About this exercise:
Reproduce the entries below exactly, but only from the line containing "Do Not Sell" to the line containing "Una persona está", inclusive.

Source records:
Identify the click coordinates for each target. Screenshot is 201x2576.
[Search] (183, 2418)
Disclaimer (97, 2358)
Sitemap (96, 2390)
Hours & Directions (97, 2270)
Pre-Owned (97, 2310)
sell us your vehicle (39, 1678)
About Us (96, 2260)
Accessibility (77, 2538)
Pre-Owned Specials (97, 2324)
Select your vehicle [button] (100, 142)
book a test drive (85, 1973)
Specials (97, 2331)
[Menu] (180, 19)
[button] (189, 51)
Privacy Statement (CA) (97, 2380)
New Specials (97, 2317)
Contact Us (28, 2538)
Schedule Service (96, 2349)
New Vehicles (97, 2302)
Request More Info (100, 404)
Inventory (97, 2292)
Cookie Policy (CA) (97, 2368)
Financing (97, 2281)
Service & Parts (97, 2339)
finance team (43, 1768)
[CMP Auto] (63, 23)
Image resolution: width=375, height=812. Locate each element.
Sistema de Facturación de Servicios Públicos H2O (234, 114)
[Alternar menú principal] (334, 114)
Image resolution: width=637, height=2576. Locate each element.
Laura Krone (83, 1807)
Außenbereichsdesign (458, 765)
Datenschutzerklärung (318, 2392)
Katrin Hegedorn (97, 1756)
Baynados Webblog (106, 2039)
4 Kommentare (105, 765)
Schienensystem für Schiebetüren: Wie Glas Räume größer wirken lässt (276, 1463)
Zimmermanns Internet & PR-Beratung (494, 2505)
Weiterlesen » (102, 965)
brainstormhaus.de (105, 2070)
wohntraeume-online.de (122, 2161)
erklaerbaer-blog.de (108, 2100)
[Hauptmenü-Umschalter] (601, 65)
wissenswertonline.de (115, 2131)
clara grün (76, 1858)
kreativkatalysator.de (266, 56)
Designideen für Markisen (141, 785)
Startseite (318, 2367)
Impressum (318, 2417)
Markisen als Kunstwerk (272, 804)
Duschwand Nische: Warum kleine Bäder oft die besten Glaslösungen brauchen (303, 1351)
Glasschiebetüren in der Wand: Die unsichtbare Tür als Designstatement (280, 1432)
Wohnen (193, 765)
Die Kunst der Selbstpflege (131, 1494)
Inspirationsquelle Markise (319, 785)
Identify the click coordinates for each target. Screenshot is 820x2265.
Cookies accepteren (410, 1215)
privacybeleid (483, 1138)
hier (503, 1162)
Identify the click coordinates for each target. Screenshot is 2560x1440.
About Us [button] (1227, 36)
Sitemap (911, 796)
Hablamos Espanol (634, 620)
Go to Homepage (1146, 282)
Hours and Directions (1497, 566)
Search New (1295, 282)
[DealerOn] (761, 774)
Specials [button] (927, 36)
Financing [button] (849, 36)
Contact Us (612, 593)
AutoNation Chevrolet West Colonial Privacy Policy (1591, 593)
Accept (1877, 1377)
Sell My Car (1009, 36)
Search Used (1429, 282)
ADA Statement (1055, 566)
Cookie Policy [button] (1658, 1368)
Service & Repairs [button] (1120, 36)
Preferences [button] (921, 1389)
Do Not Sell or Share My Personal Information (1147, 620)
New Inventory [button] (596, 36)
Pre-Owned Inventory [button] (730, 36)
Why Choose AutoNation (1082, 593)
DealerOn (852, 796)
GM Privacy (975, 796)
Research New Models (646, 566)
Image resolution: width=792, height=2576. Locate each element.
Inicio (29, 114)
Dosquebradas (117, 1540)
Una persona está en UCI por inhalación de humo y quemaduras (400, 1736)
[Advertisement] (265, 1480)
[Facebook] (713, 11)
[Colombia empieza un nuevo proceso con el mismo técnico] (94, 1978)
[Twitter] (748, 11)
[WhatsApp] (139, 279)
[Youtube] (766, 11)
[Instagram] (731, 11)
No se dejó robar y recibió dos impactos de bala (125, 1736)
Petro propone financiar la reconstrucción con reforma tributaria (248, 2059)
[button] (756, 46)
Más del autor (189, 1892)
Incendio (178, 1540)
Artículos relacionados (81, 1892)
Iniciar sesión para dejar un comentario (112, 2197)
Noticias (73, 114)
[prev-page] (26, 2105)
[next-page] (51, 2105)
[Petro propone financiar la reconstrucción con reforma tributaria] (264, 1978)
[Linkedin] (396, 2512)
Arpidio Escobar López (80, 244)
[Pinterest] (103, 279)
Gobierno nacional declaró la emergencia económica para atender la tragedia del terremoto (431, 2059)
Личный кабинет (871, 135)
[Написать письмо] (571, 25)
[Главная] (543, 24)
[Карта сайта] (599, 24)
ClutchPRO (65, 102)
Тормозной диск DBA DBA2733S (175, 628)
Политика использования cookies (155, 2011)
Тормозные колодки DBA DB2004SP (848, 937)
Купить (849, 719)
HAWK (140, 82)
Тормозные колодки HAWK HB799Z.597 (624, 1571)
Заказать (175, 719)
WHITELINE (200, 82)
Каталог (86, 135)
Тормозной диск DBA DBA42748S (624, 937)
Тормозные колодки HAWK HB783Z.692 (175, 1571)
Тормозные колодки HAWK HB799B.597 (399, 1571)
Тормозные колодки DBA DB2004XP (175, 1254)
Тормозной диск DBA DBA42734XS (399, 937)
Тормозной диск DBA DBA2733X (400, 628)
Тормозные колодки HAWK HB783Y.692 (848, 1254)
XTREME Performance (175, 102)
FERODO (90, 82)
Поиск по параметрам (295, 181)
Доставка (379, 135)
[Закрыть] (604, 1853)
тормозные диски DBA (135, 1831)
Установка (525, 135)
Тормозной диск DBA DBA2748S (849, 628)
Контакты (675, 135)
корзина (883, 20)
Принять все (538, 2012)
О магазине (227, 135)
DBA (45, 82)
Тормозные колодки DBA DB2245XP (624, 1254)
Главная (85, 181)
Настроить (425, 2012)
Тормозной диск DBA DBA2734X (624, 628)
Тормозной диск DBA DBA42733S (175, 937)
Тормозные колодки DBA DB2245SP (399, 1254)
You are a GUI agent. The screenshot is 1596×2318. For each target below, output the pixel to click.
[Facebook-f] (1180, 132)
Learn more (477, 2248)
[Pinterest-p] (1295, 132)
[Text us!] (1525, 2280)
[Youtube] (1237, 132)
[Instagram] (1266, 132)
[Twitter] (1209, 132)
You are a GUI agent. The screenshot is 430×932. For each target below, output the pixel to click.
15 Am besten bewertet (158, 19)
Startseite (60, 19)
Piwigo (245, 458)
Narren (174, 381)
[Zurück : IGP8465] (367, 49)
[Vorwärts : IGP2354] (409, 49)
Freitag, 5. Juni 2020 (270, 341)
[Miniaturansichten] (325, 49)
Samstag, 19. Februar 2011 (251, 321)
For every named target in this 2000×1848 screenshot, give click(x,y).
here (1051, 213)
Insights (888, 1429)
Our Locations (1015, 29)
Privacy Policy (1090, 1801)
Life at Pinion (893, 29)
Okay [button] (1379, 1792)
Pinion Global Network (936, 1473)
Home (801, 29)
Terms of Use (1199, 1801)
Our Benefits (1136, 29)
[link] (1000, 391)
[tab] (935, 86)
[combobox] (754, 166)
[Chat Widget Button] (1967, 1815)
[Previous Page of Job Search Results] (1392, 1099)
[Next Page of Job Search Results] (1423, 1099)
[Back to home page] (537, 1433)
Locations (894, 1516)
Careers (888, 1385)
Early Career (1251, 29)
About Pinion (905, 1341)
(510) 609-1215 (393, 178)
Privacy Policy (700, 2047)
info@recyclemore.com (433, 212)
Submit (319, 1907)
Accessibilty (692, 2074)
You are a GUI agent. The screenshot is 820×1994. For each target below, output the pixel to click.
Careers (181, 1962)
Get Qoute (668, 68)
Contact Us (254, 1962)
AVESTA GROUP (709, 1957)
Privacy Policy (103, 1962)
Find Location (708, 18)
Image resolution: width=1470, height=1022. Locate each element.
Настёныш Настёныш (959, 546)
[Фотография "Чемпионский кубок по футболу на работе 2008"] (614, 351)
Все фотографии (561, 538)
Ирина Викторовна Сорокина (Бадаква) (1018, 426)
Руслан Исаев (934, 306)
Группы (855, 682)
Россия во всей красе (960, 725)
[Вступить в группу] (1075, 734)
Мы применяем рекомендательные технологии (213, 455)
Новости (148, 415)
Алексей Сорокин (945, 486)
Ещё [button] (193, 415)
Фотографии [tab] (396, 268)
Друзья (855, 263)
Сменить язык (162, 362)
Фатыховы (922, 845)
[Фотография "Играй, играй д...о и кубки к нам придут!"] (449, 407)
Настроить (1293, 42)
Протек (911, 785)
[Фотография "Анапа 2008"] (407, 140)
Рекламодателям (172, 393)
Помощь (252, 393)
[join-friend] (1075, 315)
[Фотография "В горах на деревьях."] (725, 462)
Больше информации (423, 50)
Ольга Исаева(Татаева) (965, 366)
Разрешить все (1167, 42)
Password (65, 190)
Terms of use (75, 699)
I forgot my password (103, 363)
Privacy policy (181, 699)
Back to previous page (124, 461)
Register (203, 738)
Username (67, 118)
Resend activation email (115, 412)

Answer area:
Do Not Sell or Share My Personal Information (1147, 620)
New Inventory [button] (596, 36)
Pre-Owned Inventory [button] (730, 36)
Why Choose AutoNation (1082, 593)
DealerOn (852, 796)
GM Privacy (975, 796)
Research New Models (646, 566)
Image resolution: width=792, height=2576. Locate each element.
Inicio (29, 114)
Dosquebradas (117, 1540)
Una persona está en UCI por inhalación de humo y quemaduras (400, 1736)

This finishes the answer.